*** Data Section Begins ***

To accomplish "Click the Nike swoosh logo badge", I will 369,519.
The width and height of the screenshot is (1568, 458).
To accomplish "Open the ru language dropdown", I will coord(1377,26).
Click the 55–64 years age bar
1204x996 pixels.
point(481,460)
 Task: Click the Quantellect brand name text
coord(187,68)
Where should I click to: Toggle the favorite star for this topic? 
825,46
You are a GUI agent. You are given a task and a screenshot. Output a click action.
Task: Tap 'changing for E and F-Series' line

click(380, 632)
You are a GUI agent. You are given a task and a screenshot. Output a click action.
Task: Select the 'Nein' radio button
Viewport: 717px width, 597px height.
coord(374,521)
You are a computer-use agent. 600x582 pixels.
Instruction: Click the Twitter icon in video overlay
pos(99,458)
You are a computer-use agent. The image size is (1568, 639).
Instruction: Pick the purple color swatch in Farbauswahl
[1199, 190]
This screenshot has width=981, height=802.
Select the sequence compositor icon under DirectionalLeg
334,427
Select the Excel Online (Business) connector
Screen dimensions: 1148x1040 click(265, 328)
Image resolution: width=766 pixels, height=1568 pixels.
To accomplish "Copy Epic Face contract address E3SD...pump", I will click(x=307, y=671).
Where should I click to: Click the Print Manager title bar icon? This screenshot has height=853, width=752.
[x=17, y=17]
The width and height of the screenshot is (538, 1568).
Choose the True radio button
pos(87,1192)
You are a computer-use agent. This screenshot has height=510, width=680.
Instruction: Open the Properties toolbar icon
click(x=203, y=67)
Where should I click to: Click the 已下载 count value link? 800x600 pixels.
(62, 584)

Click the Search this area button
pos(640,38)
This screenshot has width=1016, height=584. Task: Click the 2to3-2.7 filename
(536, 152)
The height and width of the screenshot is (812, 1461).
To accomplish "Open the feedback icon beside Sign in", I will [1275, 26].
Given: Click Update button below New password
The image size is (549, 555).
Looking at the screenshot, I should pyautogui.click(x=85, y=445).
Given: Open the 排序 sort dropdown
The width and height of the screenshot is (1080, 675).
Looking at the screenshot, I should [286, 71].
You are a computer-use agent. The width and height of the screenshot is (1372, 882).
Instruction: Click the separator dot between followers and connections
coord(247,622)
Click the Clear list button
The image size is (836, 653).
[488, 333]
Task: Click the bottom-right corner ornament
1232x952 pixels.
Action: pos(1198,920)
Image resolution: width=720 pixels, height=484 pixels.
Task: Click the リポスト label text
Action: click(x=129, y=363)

*** Data Section Ends ***

> **Requirement**
Exact copies of all the lines above are required.

> **Solution to this task**
To accomplish "Click the Nike swoosh logo badge", I will 369,519.
The width and height of the screenshot is (1568, 458).
To accomplish "Open the ru language dropdown", I will coord(1377,26).
Click the 55–64 years age bar
1204x996 pixels.
point(481,460)
 Task: Click the Quantellect brand name text
coord(187,68)
Where should I click to: Toggle the favorite star for this topic? 
825,46
You are a GUI agent. You are given a task and a screenshot. Output a click action.
Task: Tap 'changing for E and F-Series' line

click(380, 632)
You are a GUI agent. You are given a task and a screenshot. Output a click action.
Task: Select the 'Nein' radio button
Viewport: 717px width, 597px height.
coord(374,521)
You are a computer-use agent. 600x582 pixels.
Instruction: Click the Twitter icon in video overlay
pos(99,458)
You are a computer-use agent. The image size is (1568, 639).
Instruction: Pick the purple color swatch in Farbauswahl
[1199, 190]
This screenshot has width=981, height=802.
Select the sequence compositor icon under DirectionalLeg
334,427
Select the Excel Online (Business) connector
Screen dimensions: 1148x1040 click(265, 328)
Image resolution: width=766 pixels, height=1568 pixels.
To accomplish "Copy Epic Face contract address E3SD...pump", I will click(x=307, y=671).
Where should I click to: Click the Print Manager title bar icon? This screenshot has height=853, width=752.
[x=17, y=17]
The width and height of the screenshot is (538, 1568).
Choose the True radio button
pos(87,1192)
You are a computer-use agent. This screenshot has height=510, width=680.
Instruction: Open the Properties toolbar icon
click(x=203, y=67)
Where should I click to: Click the 已下载 count value link? 800x600 pixels.
(62, 584)

Click the Search this area button
pos(640,38)
This screenshot has width=1016, height=584. Task: Click the 2to3-2.7 filename
(536, 152)
The height and width of the screenshot is (812, 1461).
To accomplish "Open the feedback icon beside Sign in", I will [1275, 26].
Given: Click Update button below New password
The image size is (549, 555).
Looking at the screenshot, I should pyautogui.click(x=85, y=445).
Given: Open the 排序 sort dropdown
The width and height of the screenshot is (1080, 675).
Looking at the screenshot, I should [286, 71].
You are a computer-use agent. The width and height of the screenshot is (1372, 882).
Instruction: Click the separator dot between followers and connections
coord(247,622)
Click the Clear list button
The image size is (836, 653).
[488, 333]
Task: Click the bottom-right corner ornament
1232x952 pixels.
Action: pos(1198,920)
Image resolution: width=720 pixels, height=484 pixels.
Task: Click the リポスト label text
Action: click(x=129, y=363)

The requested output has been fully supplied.